Step 2: Save and Validate Your Pipeline


If your pipeline uses an Amazon EMR release version in the 6.x series, you must add a bootstrap action to copy the following Jar file to the Hadoop classpath where MyRegion is the AWS Region where your pipeline runs: s3://dynamodb-dpl-MyRegion/emr-ddb-storage-handler/4.14.0/emr-dynamodb-tools-4.14.0-jar-with-dependencies.jar. For more information, see Amazon EMR 6.1.0 Release and Hadoop 3.x Jar Dependencies.
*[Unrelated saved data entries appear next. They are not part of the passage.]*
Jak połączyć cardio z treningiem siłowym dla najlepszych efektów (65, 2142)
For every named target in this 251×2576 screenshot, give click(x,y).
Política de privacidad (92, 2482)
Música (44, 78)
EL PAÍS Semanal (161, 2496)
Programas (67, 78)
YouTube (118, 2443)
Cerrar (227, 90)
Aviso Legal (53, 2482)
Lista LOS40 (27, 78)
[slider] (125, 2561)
In addition, you must change the first argument in the step field in EmrActivity with name TableLoadActivity from s3://dynamodb-dpl-MyRegion/emr-ddb-storage-handler/4.11.0/emr-dynamodb-tools-4.11.0-SNAPSHOT-jar-with-dependencies.jar to s3://dynamodb-dpl-MyRegion/emr-ddb-storage-handler/4.14.0/emr-dynamodb-tools-4.14.0-jar-with-dependencies.jar.

You can save your pipeline definition at any point during the creation process. As soon as you save your pipeline definition, AWS Data Pipeline looks for syntax errors and missing values in your pipeline definition. If your pipeline is incomplete or incorrect, AWS Data Pipeline generates validation errors and warnings. Warning messages are informational only, but you must fix any error messages before you can activate your pipeline.

To save and validate your pipeline

  1. Choose Save pipeline.

  2. AWS Data Pipeline validates your pipeline definition and returns either success or error or warning messages. If you get an error message, choose Close and then, in the right pane, choose Errors/Warnings.

  3. The Errors/Warnings pane lists the objects that failed validation. Choose the plus (+) sign next to the object names and look for an error message in red.

  4. When you see an error message, go to the specific object pane where you see the error and fix it. For example, if you see an error message in the DataNodes object, go to the DataNodes pane to fix the error.

  5. After you fix the errors listed in the Errors/Warnings pane, choose Save Pipeline.

  6. Repeat the process until your pipeline validates successfully.